| Extrait proposé |
Primaire de la droite : la course à l’ « homme-peuple » ?

Omar Ben Abderahmen | 31 octobre 2016

photo peuplePar Omar Ben Abderahmen, Délégué Les Républicains de la 2ème circonscription de Haute-Loire

Dans son ouvrage Le Bon Gouvernement, l’historien Pierre Rosanvallon conceptualise la notion d’ « homme-peuple », idée selon laquelle un homme pourrait parvenir à représenter et incarner en son seul-être l’intégralité d’un peuple sur lequel il s’appuie pour mener sa politique (ce qui peut faire aisément penser au césarisme démocratique). Il prend l’exemple du Second Empire et argue que Napoléon III était un modèle d’homme-peuple : il disposait de la plupart des pouvoirs exécutif et législatif et entendait représenter tous les Français. Lui-même disait d’ailleurs dans ses Idées napoléoniennes que « la nature de la démocratie est de se personnifier dans un homme ».

Aujourd’hui, cette notion, est plus que jamais actuelle– et il semble intéressant de s’épancher quelque peu sur sa pertinence dans la période actuelle, notamment à la veille des primaires de la droite et du centre.

Si le système politique contemporain n’est pas comparable avec le Second Empire, la notion de « peuple » est la base de la Vème République (« la souveraineté nationale appartient au peuple […] » article 3 de la Constitution). Très logiquement, et favorisée par l’élection du Président au suffrage universel direct, l’idée de peuple est au cœur des stratégies électorales des différents candidats. Deux façons de placer cette notion au cœur des différents discours se dégagent : celle de l’ancien président de la République Nicolas Sarkozy, et celle de son concurrent, l’ancien Premier ministre Alain Juppé.

| À compléter |
A – Relevez, s'il vous plaît, toutes les personnes nommées dans l'article.
B – Extrayez de l'article le passage qui va de « Dans son ouvrage » jusqu'à « et du centre. » inclus.
C – D'après l'article, dans quel ouvrage Napoléon III écrivait-il que « la nature de la démocratie est de se personnifier dans un homme » ?
Le matériel ne joue ici aucun rôle.

| Données fournies |
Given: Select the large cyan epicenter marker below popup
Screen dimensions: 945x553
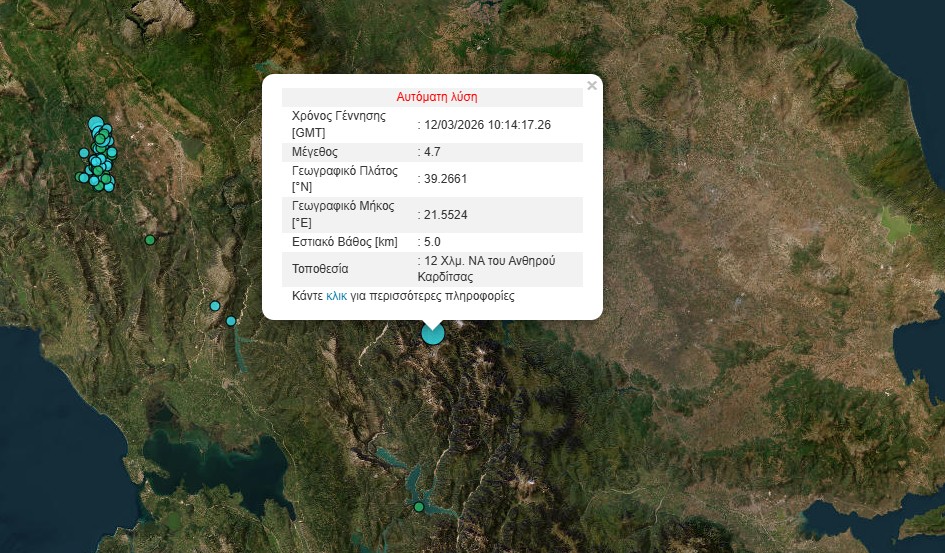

| Réponses par consigne |
A – Omar Ben Abderahmen, Pierre Rosanvallon, Napoléon III, Nicolas Sarkozy, Alain Juppé

B –
Dans son ouvrage Le Bon Gouvernement, l’historien Pierre Rosanvallon conceptualise la notion d’ « homme-peuple », idée selon laquelle un homme pourrait parvenir à représenter et incarner en son seul-être l’intégralité d’un peuple sur lequel il s’appuie pour mener sa politique (ce qui peut faire aisément penser au césarisme démocratique). Il prend l’exemple du Second Empire et argue que Napoléon III était un modèle d’homme-peuple : il disposait de la plupart des pouvoirs exécutif et législatif et entendait représenter tous les Français. Lui-même disait d’ailleurs dans ses Idées napoléoniennes que « la nature de la démocratie est de se personnifier dans un homme ».

Aujourd’hui, cette notion, est plus que jamais actuelle– et il semble intéressant de s’épancher quelque peu sur sa pertinence dans la période actuelle, notamment à la veille des primaires de la droite et du centre.

C – Dans ses Idées napoléoniennes.